* The request *
Revise the data below by replacing "How do I perform" with "How can I" wherever it occurs, leaving everything else unchanged and omitting the pictures.
-- Start of Given information --
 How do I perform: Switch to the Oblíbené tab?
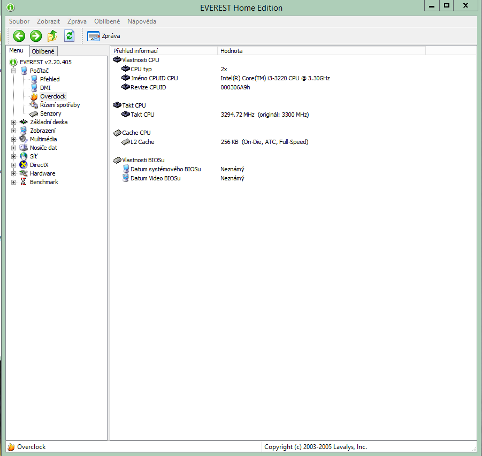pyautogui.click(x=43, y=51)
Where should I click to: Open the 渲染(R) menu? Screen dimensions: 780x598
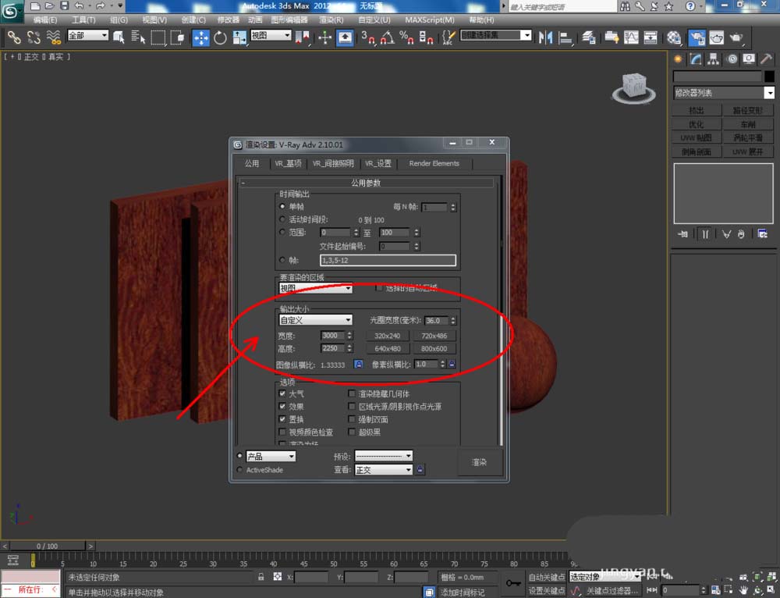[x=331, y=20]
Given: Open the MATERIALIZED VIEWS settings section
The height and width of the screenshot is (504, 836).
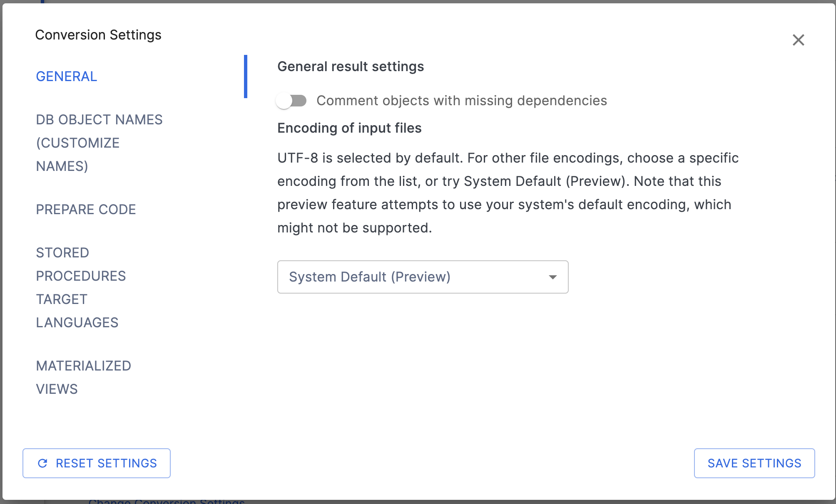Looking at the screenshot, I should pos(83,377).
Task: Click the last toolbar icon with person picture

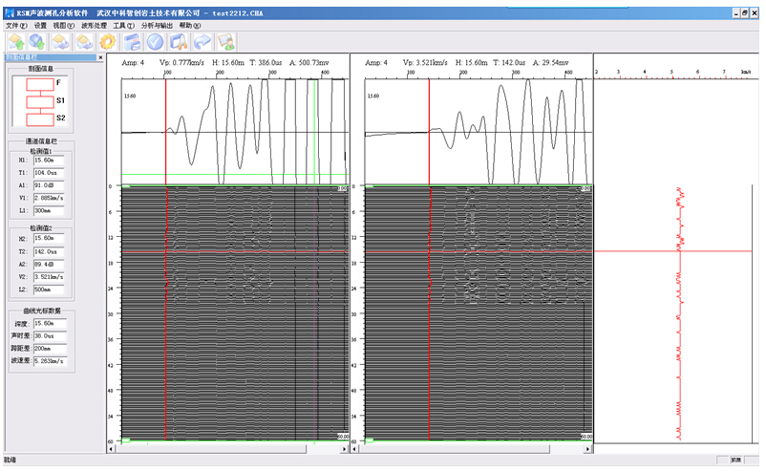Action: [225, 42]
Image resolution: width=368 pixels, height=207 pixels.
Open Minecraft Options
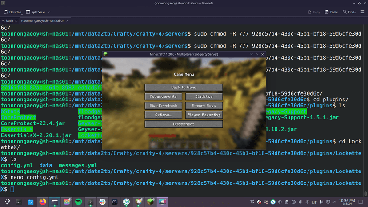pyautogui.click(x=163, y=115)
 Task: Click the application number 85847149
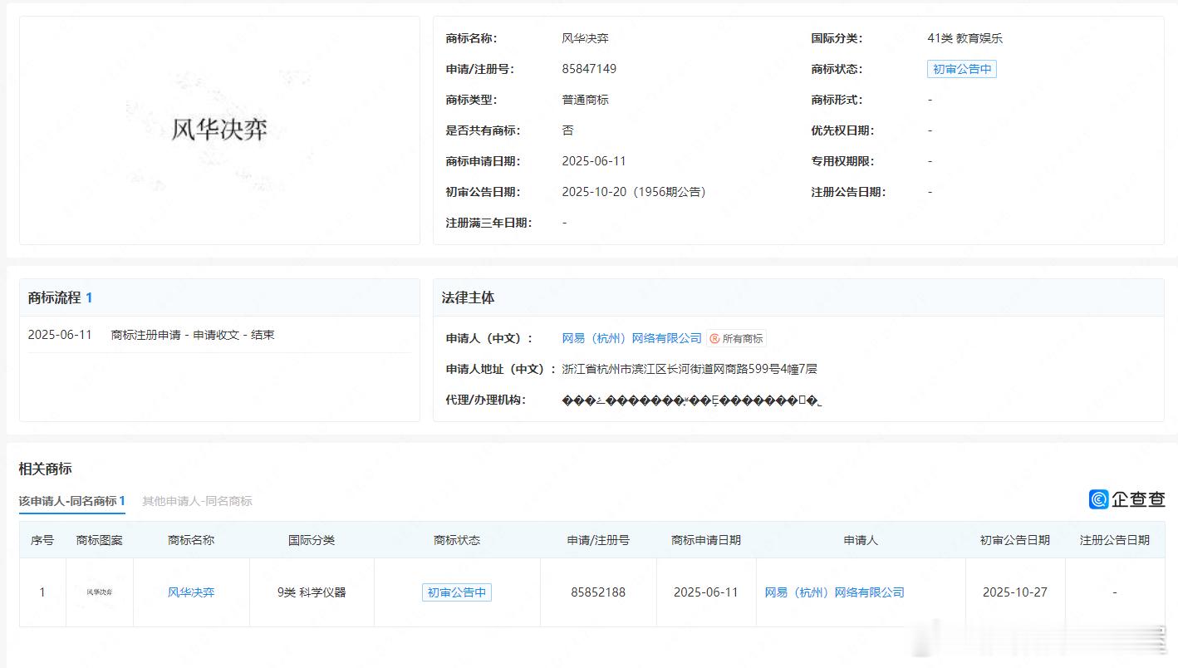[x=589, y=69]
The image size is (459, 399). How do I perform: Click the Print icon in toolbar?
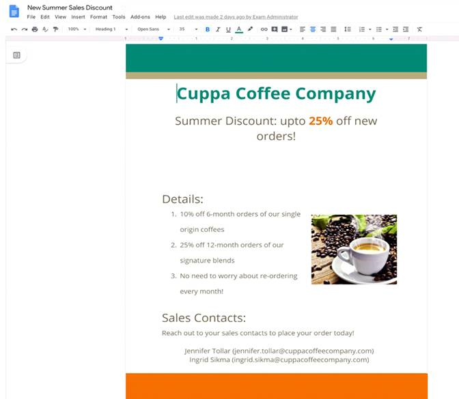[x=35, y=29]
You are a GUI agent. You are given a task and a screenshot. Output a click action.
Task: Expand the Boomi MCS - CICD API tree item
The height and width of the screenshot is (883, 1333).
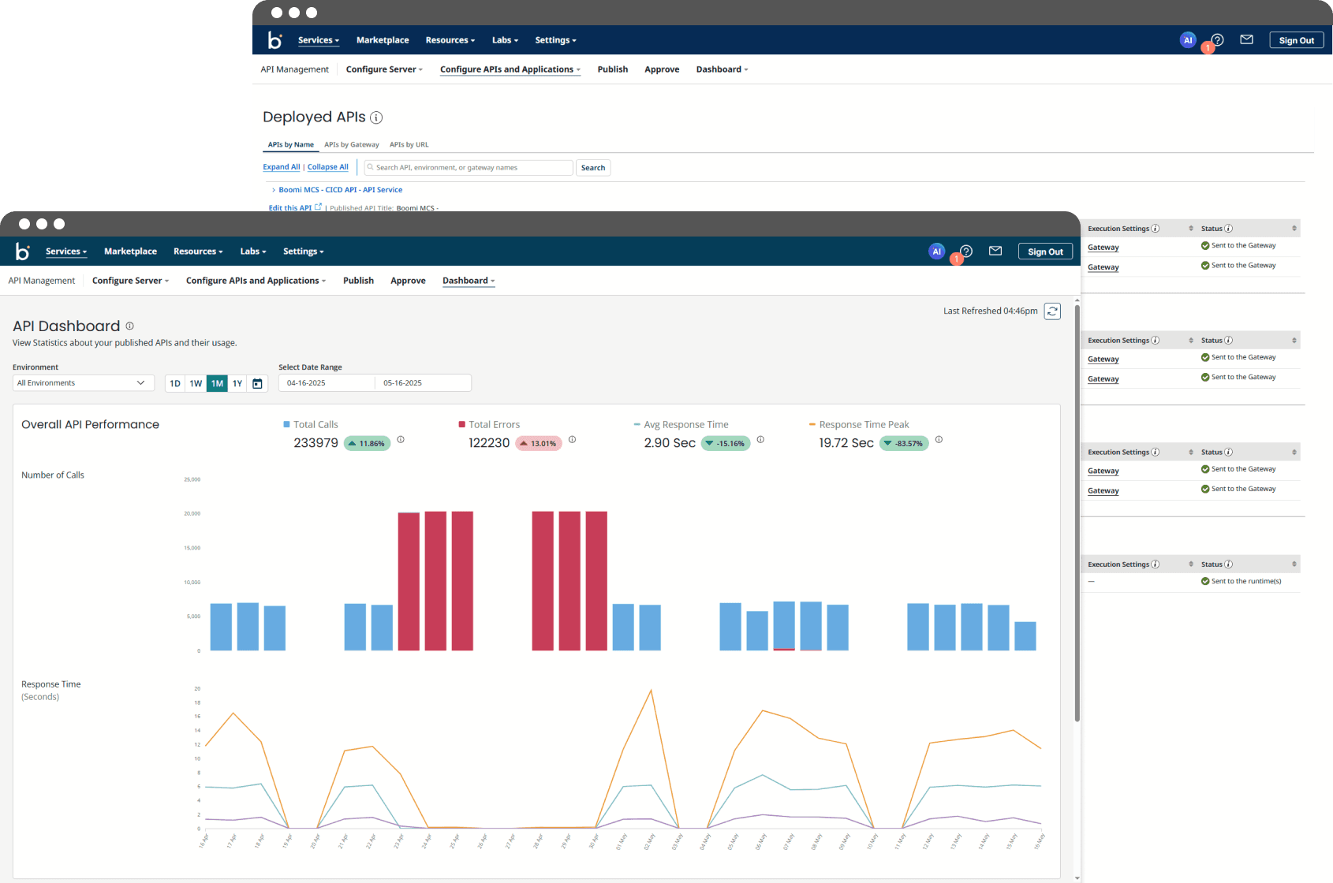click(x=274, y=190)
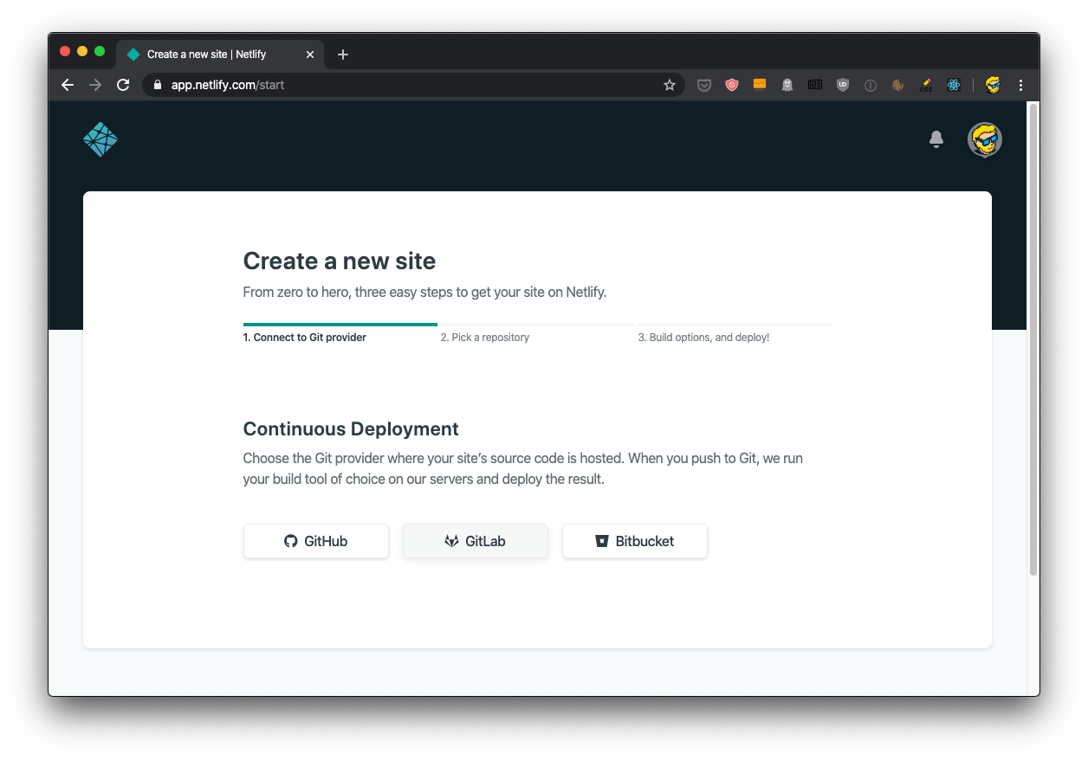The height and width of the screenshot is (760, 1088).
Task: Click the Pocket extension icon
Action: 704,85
-- End of Given information --
* Solved problem *
 How can I: Switch to the Oblíbené tab?
pyautogui.click(x=43, y=51)
Where should I click to: Open the 渲染(R) menu? Screen dimensions: 780x598
[x=331, y=20]
Given: Open the MATERIALIZED VIEWS settings section
The height and width of the screenshot is (504, 836).
Looking at the screenshot, I should pos(83,377).
Task: Click the last toolbar icon with person picture

Action: [225, 42]
Image resolution: width=368 pixels, height=207 pixels.
Open Minecraft Options
pyautogui.click(x=163, y=115)
 Task: Click the application number 85847149
[x=589, y=69]
The image size is (459, 399). How can I: Click the Print icon in toolbar?
[x=35, y=29]
You are a GUI agent. You are given a task and a screenshot. Output a click action.
Task: Expand the Boomi MCS - CICD API tree item
The height and width of the screenshot is (883, 1333).
click(x=274, y=190)
The height and width of the screenshot is (760, 1088).
Task: Click the Pocket extension icon
Action: 704,85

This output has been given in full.